■ AIM OF THE EXERCISE
From the listing below, please restate exactly the lines beginning at the one with "The height and" and ending at the one with "Screen dimensions: 1059x818", both included, and skip the pictures.

■ DATA PROVIDED
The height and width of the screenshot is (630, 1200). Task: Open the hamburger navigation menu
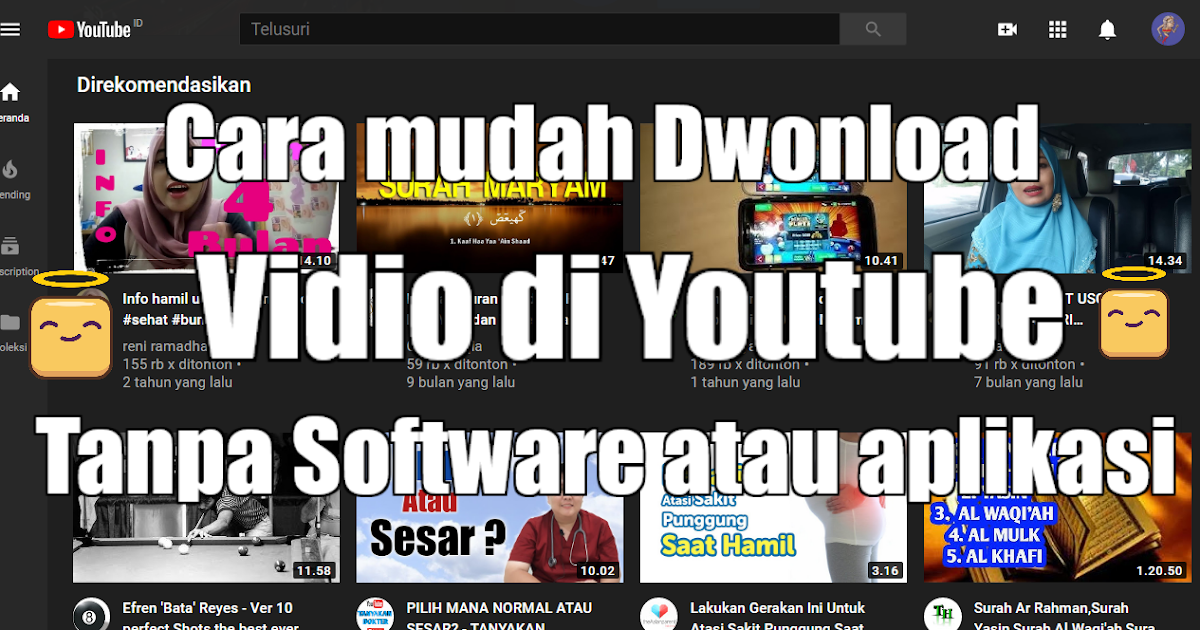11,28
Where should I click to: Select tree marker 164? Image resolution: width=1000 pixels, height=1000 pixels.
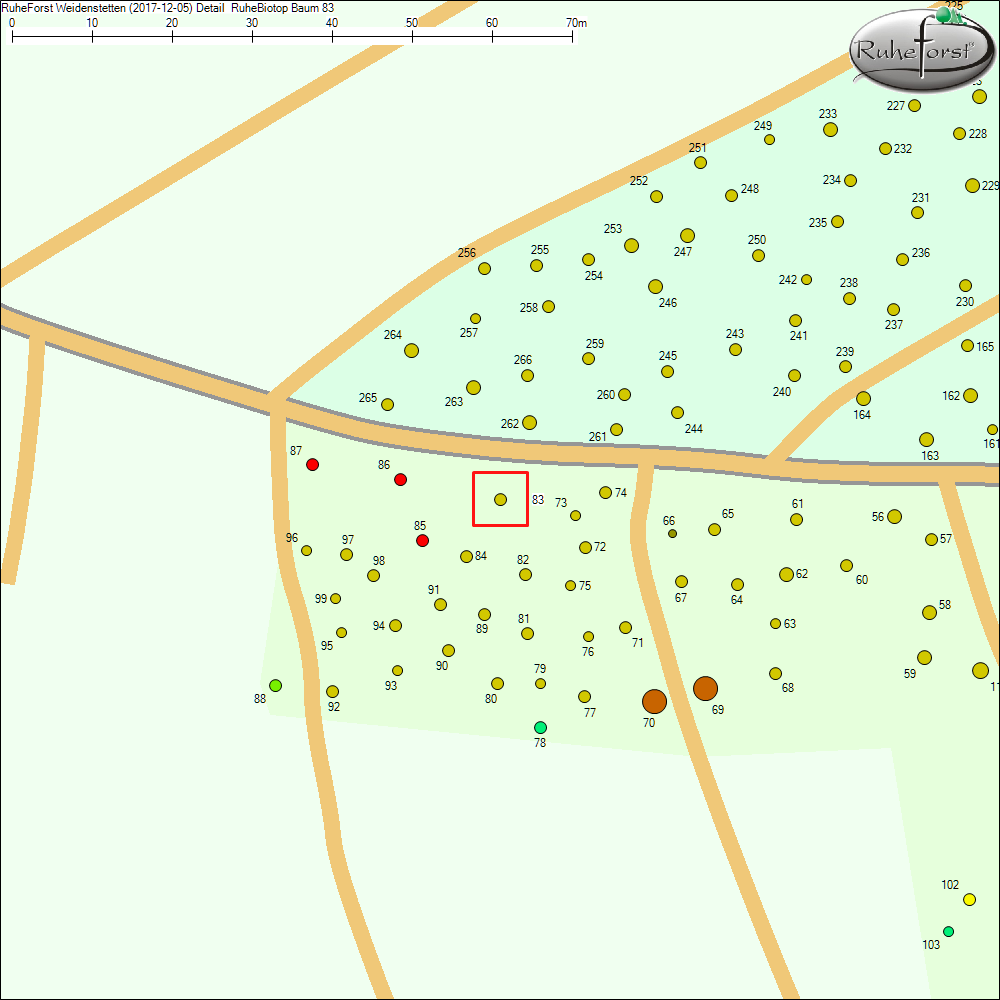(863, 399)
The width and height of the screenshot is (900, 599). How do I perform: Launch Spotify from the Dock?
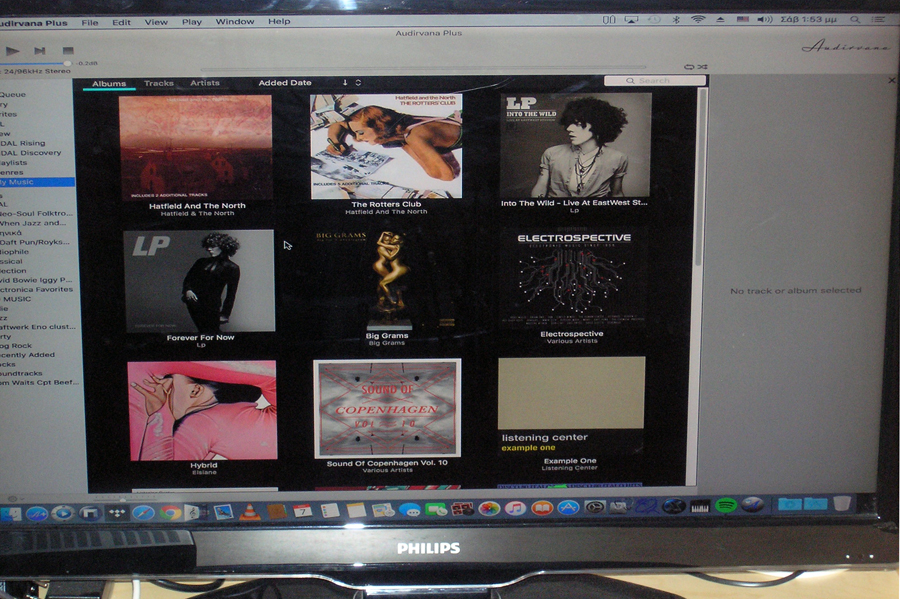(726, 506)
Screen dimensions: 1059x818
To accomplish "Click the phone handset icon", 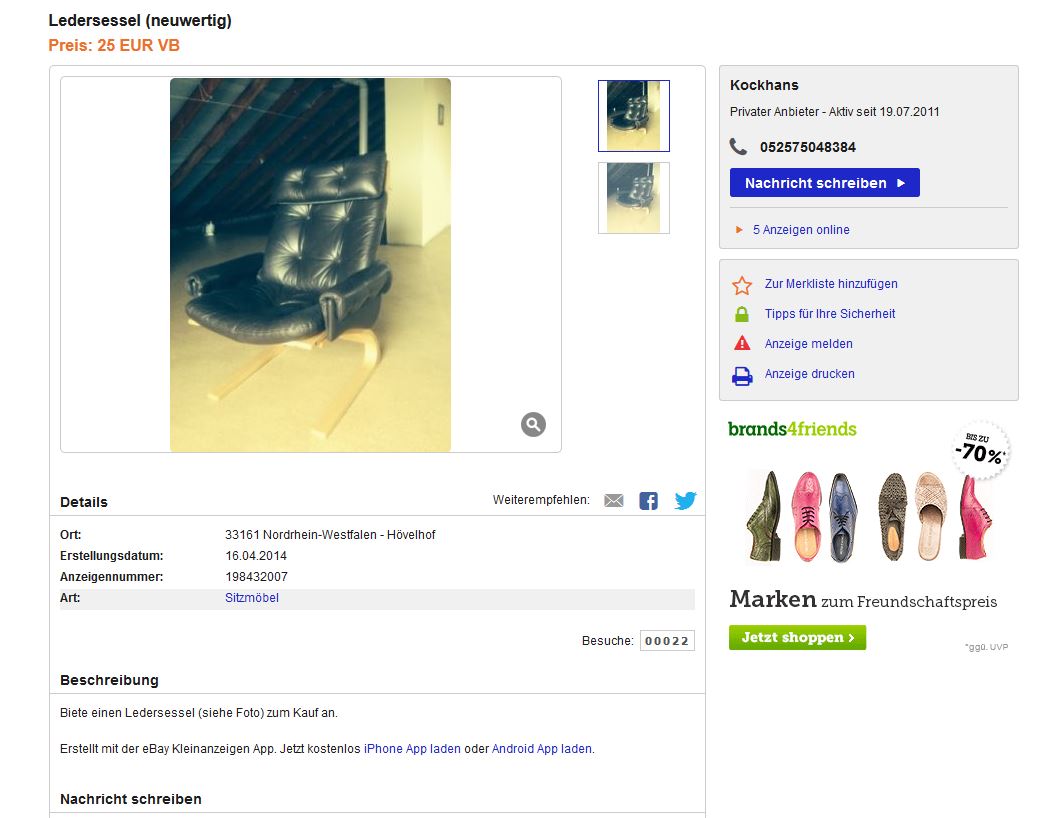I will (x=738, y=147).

==

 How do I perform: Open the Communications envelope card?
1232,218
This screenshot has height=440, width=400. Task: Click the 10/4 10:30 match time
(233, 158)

■ ANSWER SECTION
The height and width of the screenshot is (630, 1200). Task: Open the hamburger navigation menu
11,28
Where should I click to: Select tree marker 164? Image resolution: width=1000 pixels, height=1000 pixels.
(863, 399)
The width and height of the screenshot is (900, 599). How do I perform: Launch Spotify from the Dock?
(726, 506)
Screen dimensions: 1059x818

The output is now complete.